KY's other senator, and baseball hall of famer, has taken a consistent principled position on the bailouts. He has railed against them like the crazy old coot that he is. Good for Bunning.
Bunning was ahead of the curve on Greenspan, too. I remember seeing him on CNBC one morning, several years ago, ranting about how Greenspan was fucking up the economy. Turns out, he was right.
At this point, I'll settle for being right for the wrong reasons, and obstructing the next big handout on unprincipled, partisan grounds.
Where is our twenty-first century Professor Wagstaff?
"No matter what it is or who commenced it, I'm against it!"
Random non sequitor followed by a warm turnip in my cornhole!
LOL!
Jess
www.web-pervacy.pre.tc
The logic of checks and balances is that they don't require angels to operate. Flawed, sleazy, vindictive hypocrites are sufficient.
Flawed, sleazy, vindictive hypocrites are
sufficient.
Well, then, mission accomplished!
I read from the top down so I come to this thread after earlier
I posted this in a later thread.
J sub D | January 5, 2009, 12:34pm | #
Happy New Year, Reasonoids!
I warned these dumbass Bush acolytes that they were going to be unhappy with the precedents they set while the retarded son was POTUS. Now they expect to convince an overwhelmingly Democratic congress to take the power away from the golden boy president (after the executive semen is wiped from congress's collective chin, of course)?

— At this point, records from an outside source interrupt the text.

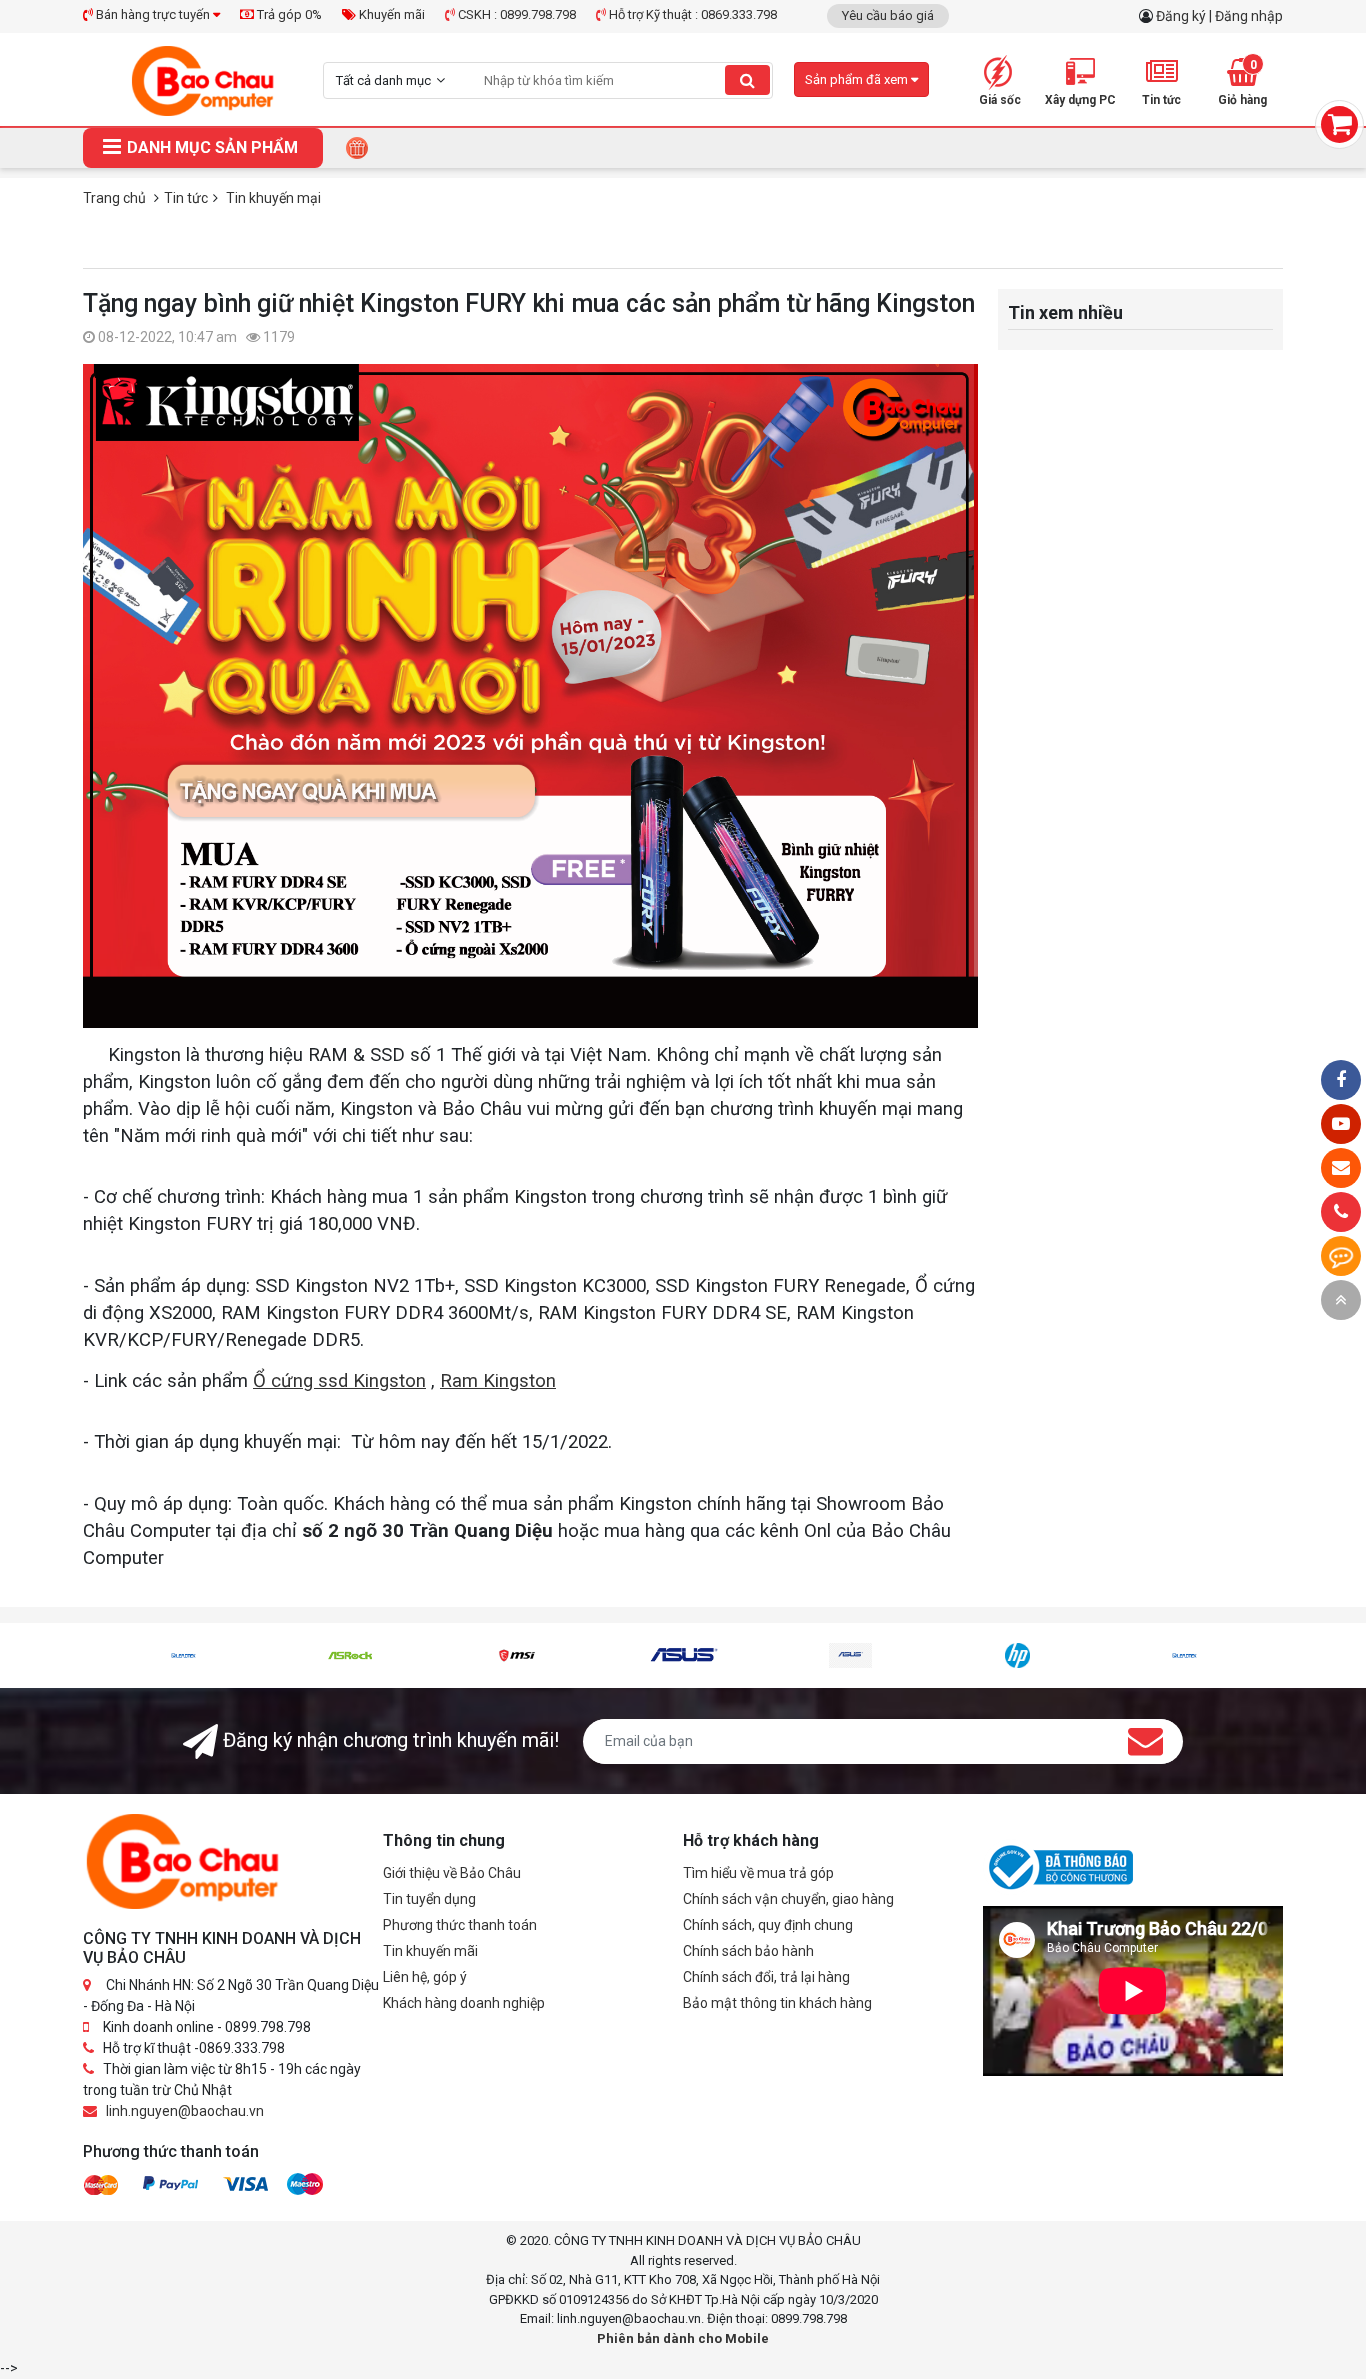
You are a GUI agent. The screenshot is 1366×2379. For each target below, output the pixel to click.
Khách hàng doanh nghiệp (464, 2003)
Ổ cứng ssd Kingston (339, 1381)
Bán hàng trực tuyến (153, 14)
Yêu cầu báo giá (888, 15)
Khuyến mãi (390, 14)
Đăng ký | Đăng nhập (1219, 16)
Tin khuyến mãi (430, 1951)
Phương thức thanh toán (460, 1925)
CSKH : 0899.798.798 (515, 14)
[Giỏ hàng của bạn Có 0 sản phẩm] (1339, 124)
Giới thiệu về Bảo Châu (452, 1873)
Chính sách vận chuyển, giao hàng (788, 1899)
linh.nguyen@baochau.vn (185, 2111)
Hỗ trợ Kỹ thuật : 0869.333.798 (691, 14)
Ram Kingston (498, 1381)
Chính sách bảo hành (748, 1951)
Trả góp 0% (288, 14)
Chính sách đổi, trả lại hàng (766, 1977)
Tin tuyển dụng (429, 1899)
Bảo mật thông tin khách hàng (777, 2003)
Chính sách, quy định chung (768, 1925)
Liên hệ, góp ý (425, 1977)
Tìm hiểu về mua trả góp (758, 1873)
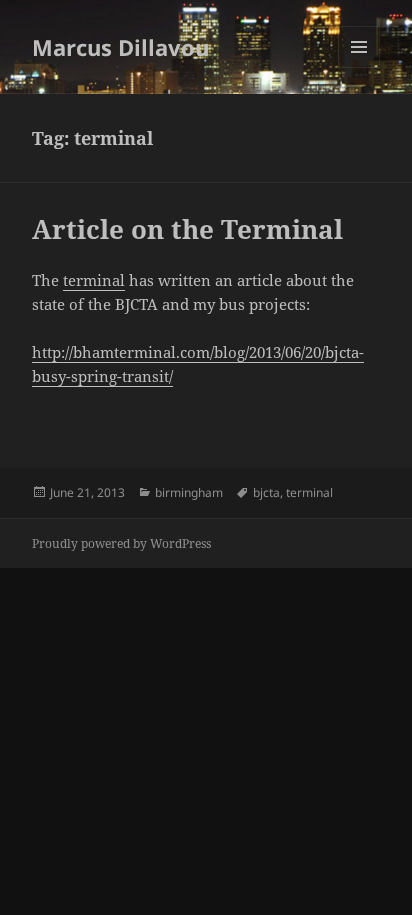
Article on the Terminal (187, 229)
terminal (94, 280)
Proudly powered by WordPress (121, 543)
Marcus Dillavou (120, 47)
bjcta (266, 492)
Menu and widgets (359, 67)
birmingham (189, 492)
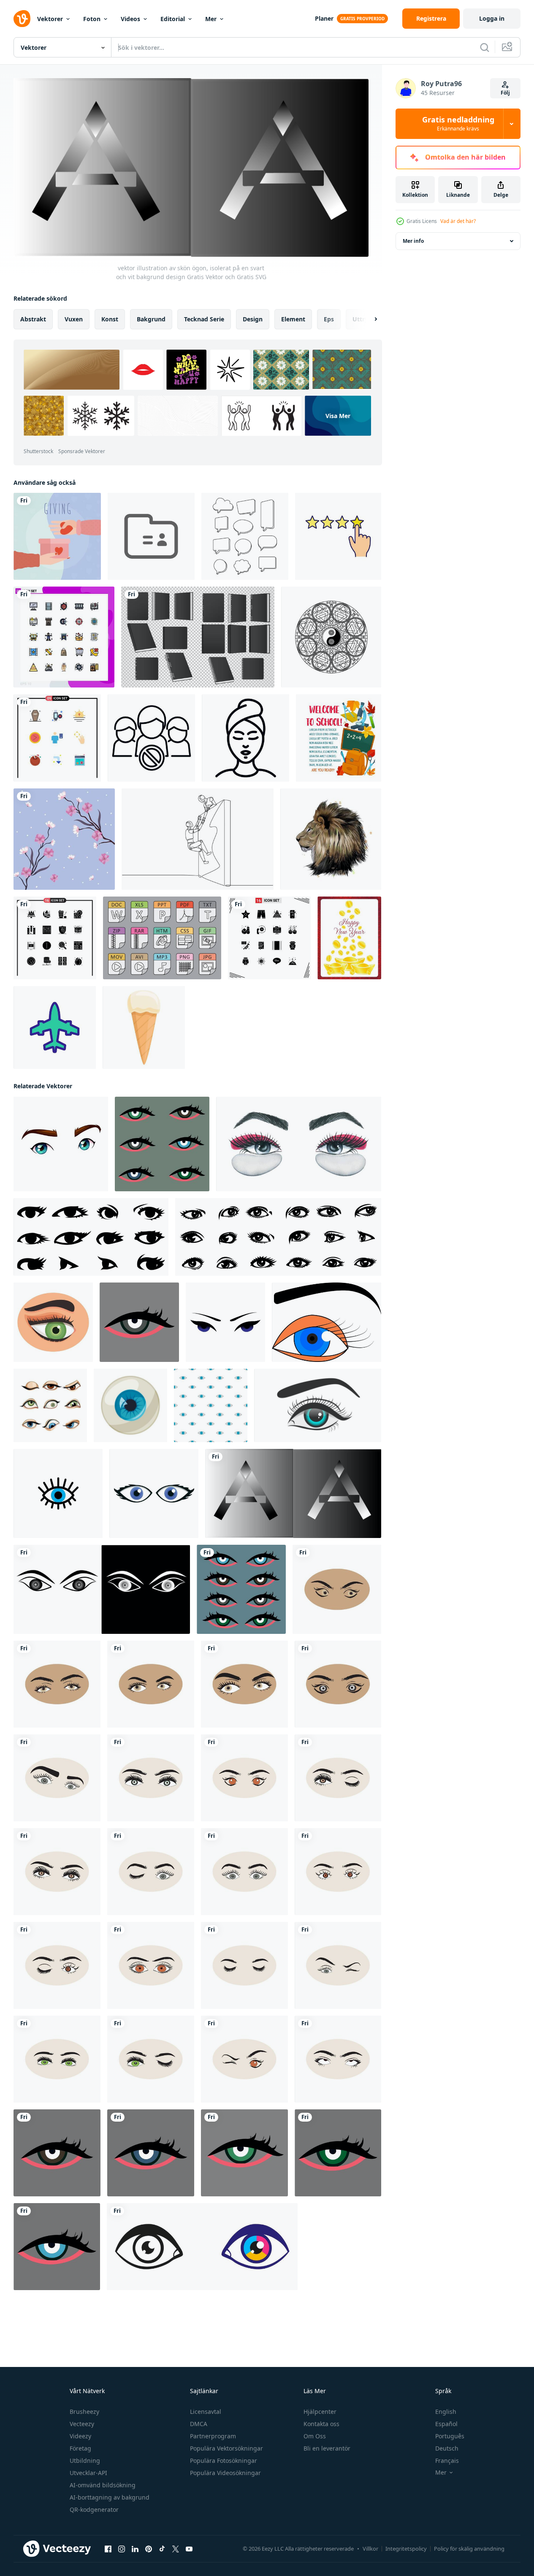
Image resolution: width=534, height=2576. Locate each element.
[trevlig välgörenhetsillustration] (57, 536)
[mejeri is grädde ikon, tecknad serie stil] (144, 1027)
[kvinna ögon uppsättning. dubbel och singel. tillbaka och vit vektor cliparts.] (278, 1237)
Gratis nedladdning (458, 124)
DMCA (198, 2424)
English (445, 2412)
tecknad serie (204, 319)
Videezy (80, 2436)
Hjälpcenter (320, 2412)
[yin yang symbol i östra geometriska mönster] (331, 637)
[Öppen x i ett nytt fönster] (175, 2549)
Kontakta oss (321, 2424)
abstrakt (33, 319)
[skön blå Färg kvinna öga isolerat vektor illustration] (317, 1405)
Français (447, 2460)
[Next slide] (368, 319)
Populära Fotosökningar (223, 2460)
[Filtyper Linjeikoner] (162, 938)
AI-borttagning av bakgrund (109, 2497)
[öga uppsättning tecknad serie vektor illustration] (50, 1405)
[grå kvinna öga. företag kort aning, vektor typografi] (139, 1322)
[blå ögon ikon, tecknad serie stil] (153, 1493)
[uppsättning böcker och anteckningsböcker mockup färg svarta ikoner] (197, 637)
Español (446, 2424)
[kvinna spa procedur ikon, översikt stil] (245, 738)
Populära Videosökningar (225, 2473)
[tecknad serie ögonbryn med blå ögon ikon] (61, 1144)
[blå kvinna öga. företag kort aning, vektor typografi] (150, 2152)
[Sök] (485, 47)
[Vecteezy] (22, 18)
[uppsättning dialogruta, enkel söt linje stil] (244, 536)
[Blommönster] (64, 839)
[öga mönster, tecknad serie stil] (210, 1405)
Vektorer (50, 19)
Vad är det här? (458, 221)
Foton (91, 19)
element (293, 319)
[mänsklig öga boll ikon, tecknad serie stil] (130, 1405)
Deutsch (446, 2448)
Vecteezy (82, 2424)
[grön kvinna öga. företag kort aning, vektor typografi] (244, 2152)
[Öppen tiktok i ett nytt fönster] (162, 2549)
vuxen (74, 319)
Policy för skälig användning (469, 2548)
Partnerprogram (213, 2436)
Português (449, 2436)
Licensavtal (205, 2412)
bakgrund (151, 319)
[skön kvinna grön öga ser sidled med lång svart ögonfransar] (53, 1322)
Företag (80, 2448)
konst (109, 319)
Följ (505, 92)
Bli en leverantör (327, 2448)
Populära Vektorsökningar (226, 2448)
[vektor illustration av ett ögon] (202, 2246)
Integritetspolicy (406, 2548)
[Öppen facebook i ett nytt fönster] (108, 2549)
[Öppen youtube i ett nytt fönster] (189, 2549)
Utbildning (85, 2460)
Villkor (370, 2548)
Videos (130, 19)
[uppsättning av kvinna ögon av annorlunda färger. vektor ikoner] (162, 1144)
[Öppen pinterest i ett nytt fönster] (148, 2549)
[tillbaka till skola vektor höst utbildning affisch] (338, 738)
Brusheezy (84, 2412)
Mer (211, 19)
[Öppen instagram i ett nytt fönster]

Good luck with that, you shortsighted retards.
It's just as appropriate here.
And Mitch McConnell is supposed to be unique or something? Is
this supposed to even be news? Nearly every politician in both
parties is like this.
Now if only we could find a hidden cache of racist newsletters
"ghost-written" by McConnell somewhere. 75% of the people on this
site would then be hailing McConnell as a hero.